ファッション

“日本の背広”をもう一度

 東京都議会選挙が7月2日に実施されましたが、その数日前、目に留まった新聞記事がありました。6月29日付の東京新聞・こちら特報部に掲載された、稲田朋美・防衛相のファッションに映る性格を探るという企画。俎上に載せられた稲田防衛相は、ここ数カ月、失言のオンパレード。デザイナーのドン小西氏やハリウッド大学院大学の佐藤綾子教授がその理由を稲田防衛相のファッションから読み解こうとしたものです。

 ドン小西氏は、「彼女は永田町という男社会で、着飾ることで女性としての自分をアピールしてきた。従来の強い女性議員のイメージと一線を画しているつもりだと思う。ただ、決定的な欠点は、それが外にどう映っているか、またTPOを理解していないこと」とバッサリ。佐藤教授も「これまで、どれだけ失言しても辞任といった処分もなく、許されてきた。安倍首相をはじめとして、誰かがいつもかばい、けじめがつかず、甘ったれた格好や失言を繰り返してきた」と辛辣です。
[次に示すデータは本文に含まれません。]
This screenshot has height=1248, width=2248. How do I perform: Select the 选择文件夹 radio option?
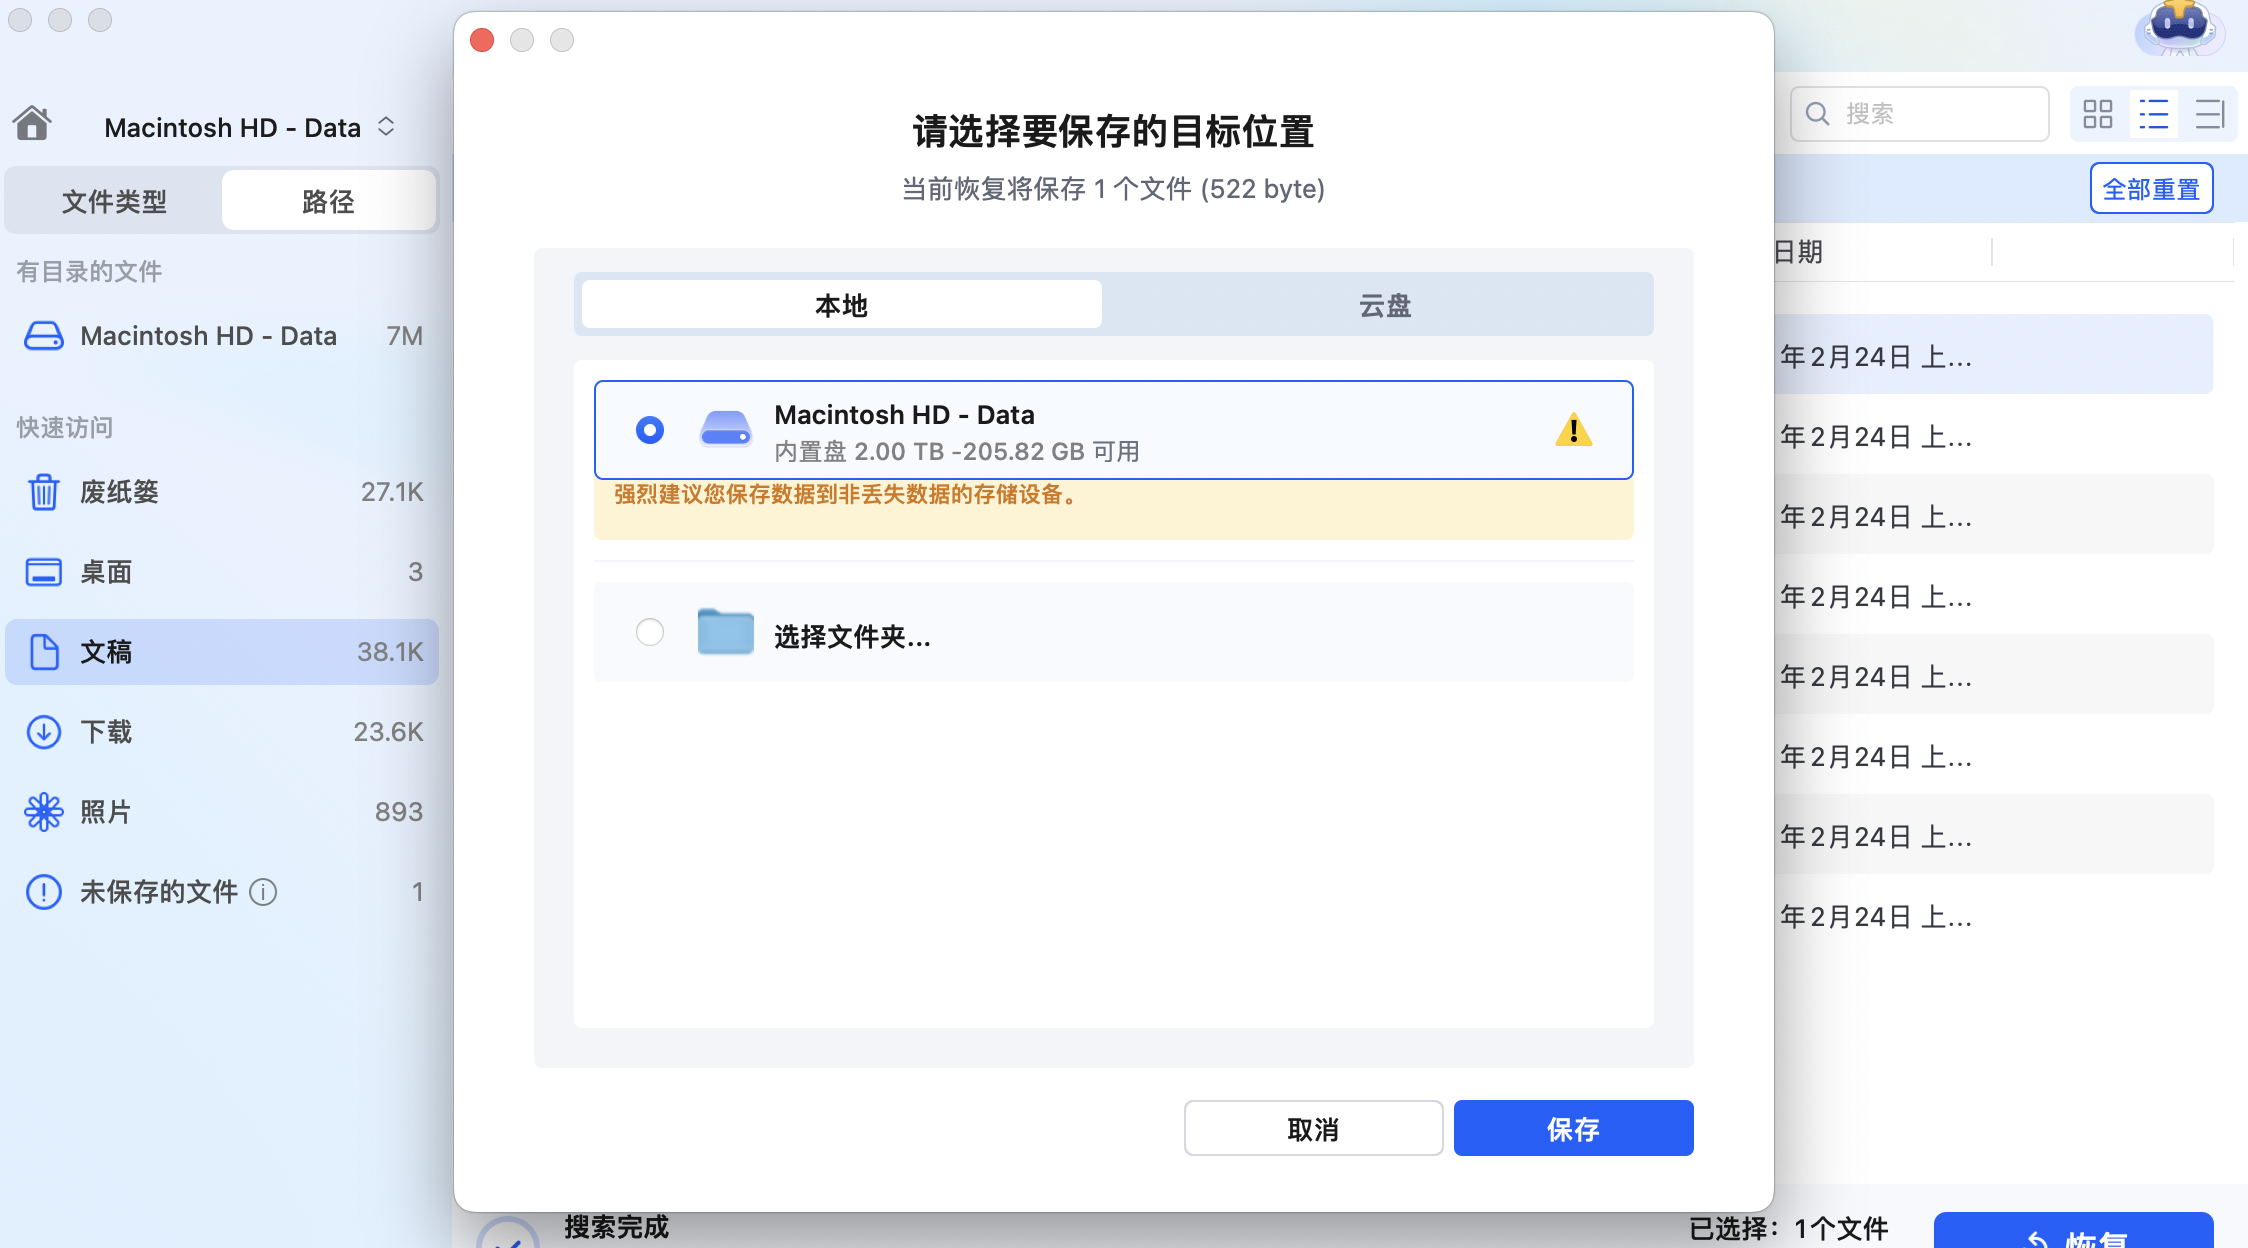pyautogui.click(x=650, y=632)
 実は、4月27日付の同欄では、同様の企画で今村雅弘・前復興相の“エヴァンゲリオン”柄のネクタイを取り上げ、服装と言動のかい離を指摘しています。この二つの記事を読んで感じたことは、両者とも少なからずファッションを人気取りのための道具と捉えているのではないかということです。稲田防衛相は地元である福井産の黒い網タイツ、今村前復興相は被災地福島の企業から贈られたネクタイをトレードマークにしていました。それが、皮肉にも批判の矛先になってしまったように見えます。

 政治家がらみで思い出したのが雑誌「ペン(Pen)」の“1冊まるごとコム デ ギャルソン”(2012年2月15日号)に掲載されていた「コム デ ギャルソン・ オム ドゥ(COMME DES GARCONS HOMME DEUX)」の1987年の広告写真。“日本の背広”という単純明快なキャッチコピーとともに第二次世界大戦後に首相を務めた吉田茂のポートレートが大胆に添えられています。同誌には、「それまで広告をほとんど出していなかったコム デ ギャルソンが、87年にビジネススーツのライン『コム デ ギャルソン・オム ドゥ』を発表するとともに、さまざまな媒体に広告を掲載したことは一躍、業界の話題となった」「雑誌では吉田茂、志賀直哉、高橋是清をはじめとした、日本人でスーツをきちんと着こなしていた人物のポートレイトを大胆に構成した広告を掲載」とあります。

 公の場に立つ吉田茂の服装はシンプルなスーツでしたが、その姿には先の2人とは対照的に彼自身の美意識が感じられます。だからこそ日本を代表するファッションブランドが目を付けたのでしょう。後世、ファッションブランドの広告塔に起用されるような素敵な着こなしと実行力が評価される政治家が現れることを期待したいですね。